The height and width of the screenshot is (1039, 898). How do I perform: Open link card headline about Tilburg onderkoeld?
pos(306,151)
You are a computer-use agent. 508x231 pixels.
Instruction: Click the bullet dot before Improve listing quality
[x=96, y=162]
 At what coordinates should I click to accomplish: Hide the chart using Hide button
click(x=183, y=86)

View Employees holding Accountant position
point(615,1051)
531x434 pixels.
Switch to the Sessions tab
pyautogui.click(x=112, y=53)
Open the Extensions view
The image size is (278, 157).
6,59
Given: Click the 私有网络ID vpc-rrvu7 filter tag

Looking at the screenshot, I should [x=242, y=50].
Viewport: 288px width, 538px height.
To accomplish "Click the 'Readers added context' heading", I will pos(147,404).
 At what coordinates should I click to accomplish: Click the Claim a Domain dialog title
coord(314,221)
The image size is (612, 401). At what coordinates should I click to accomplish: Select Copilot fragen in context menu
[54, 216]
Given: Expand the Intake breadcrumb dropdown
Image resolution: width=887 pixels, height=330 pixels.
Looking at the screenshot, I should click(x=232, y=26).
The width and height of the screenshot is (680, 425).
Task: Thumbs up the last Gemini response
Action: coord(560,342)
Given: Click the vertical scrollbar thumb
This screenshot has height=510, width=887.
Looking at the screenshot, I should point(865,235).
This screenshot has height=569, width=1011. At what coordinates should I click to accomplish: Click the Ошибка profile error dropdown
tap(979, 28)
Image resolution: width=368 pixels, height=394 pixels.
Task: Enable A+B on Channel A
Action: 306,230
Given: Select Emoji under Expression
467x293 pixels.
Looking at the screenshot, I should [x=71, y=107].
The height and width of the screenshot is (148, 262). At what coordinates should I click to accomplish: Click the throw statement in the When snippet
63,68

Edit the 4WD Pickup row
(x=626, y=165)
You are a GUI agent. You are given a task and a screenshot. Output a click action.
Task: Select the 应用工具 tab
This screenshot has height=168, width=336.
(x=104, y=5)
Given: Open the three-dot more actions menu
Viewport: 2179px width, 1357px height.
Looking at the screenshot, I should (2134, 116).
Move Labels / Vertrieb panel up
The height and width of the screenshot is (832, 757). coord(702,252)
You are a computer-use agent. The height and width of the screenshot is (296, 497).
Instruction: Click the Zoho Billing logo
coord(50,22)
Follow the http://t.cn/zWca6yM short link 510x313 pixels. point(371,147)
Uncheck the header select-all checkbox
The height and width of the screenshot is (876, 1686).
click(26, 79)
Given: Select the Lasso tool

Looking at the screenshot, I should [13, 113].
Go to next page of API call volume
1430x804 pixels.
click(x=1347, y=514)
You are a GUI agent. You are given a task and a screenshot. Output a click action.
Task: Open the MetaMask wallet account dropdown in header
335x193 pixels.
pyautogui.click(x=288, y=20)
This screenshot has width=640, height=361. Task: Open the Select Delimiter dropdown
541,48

§ **Task brief**: Please write out again the items from the start through the line holding "[x=96, y=162]", inclusive, in full with their wording, shifting every coordinate in the answers up by 44.

§ **Output below**:
The height and width of the screenshot is (1039, 898). How do I perform: Open link card headline about Tilburg onderkoeld?
pos(350,195)
You are a computer-use agent. 508x231 pixels.
Instruction: Click the bullet dot before Improve listing quality
[x=140, y=206]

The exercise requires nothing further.